Replacing Print Journalism

We’ve talked a great deal in this class about BSM replacing print journalism.  Indeed, Professor Ruth has shared many great articles with us on this topic.  Here is a smattering of those references:

Googling “are blogs and social media replacing print journalism” yields a seemingly endless listing of views on the topic, combined with surveys, infographics, and some interesting studies on how journalists feel they fit into the world of social media.  In short, however, I think the simplest answer to the question is, mostly.  I can’t imagine we will ever exist in a digital-only environment, but I think we are evolving in a way that we will likely be mostly digital, in the near future.

The main reason for this evolution, from my perspective, is that we need to know everything.  Right. Now.  And, we need to have the most up-to-date information.  All. The. Time.  Of course, social media has fueled those two needs, by creating a platform that facilities fulfilling them.  By contrast, print journalism is an insufficient means to both 1) disseminate prompt information and 2) adapt information with updated information.
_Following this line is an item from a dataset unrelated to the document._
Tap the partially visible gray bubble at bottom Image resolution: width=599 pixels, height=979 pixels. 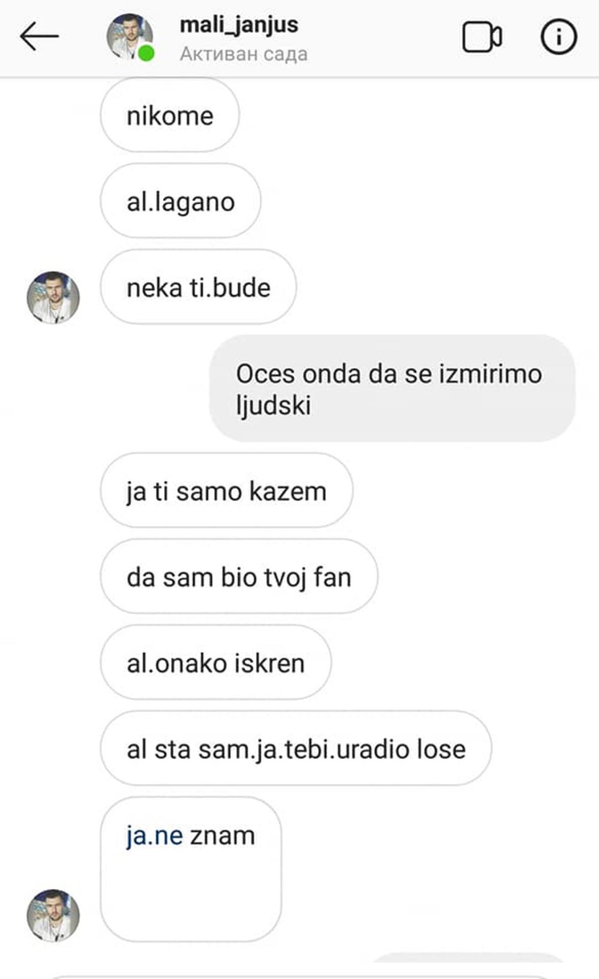[467, 957]
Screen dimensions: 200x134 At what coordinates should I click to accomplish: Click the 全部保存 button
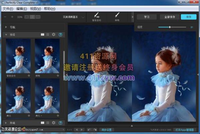[x=168, y=17]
This is a slightly dated source (2012), so I suspect these numbers would be even higher if this study were repeated today:

The Truth About News Sources

Over 50% of people have learned about breaking news via social media rather than official news sources.
46% of people get their news online at least 3x a week.
As of 2012, online news revenue has surpassed print newspaper revenue.

Where do People Get Their News Overall?

59.5% TV News
28.8% Newspapers
27.8% Social Media
18.8% Radio News
9.5% Other
6% Other Print Publications

With social media accounting for over a quarter of all sources, Facebook leads the way with almost 60% of all news sources, followed by Twitter, (20%)YouTube (12.7%) and Google+ (11.6%). Since 2009 traffic to news sites from social media has increased 57% and 9% of adults who get news on a digital device use Facebook or Twitter to get that news very often.

The same source notes that major news events have broken via social media in the last several years: the Egyptian uprising via Facebook, Hudson River plane crash via Twitter; announcement of the royal wedding via Twitter; protesters killed in Bahrain via YouTube; Whitney Houston’s death via Twitter; Osama bin Laden raid and death via Twitter.  Again, if this study were duplicated today, I’m sure there would be many additions to this list, such as the Boston Marathon bombings, among others.

The fifth annual Oxford University Reuters Institute for the Study of Journalism survey results show that the most favored sources of news for people are the media least likely to provide in-depth information.  Most notably, the survey highlight the growth of news accessed via social media sites like Facebook, Twitter, Instagram, and Snapchat.

But the survey also pointed out that “traditional” news brands are still enormously important.

It’s hard to know how far – or how fast – the shift to distributed media will go, but this feels like the beginning of a new phase of media disruption. News organisations will need to keep adapting to the changes ahead – whilst recognising that journalistic track record, trust, and brand equity will remain necessary if not sufficient ingredients of success.

Demographic Differences?

Another survey by the Reynolds Journalism Institute found that about 67 percent of residents in small U.S. communities read local newspapers between one to seven days a week. Four out of ten residents (42%) selected “newspaper” and “newspaper’s website” as their primary source of information; 47% preferred to use “newspaper” and “newspaper’s website” for the information.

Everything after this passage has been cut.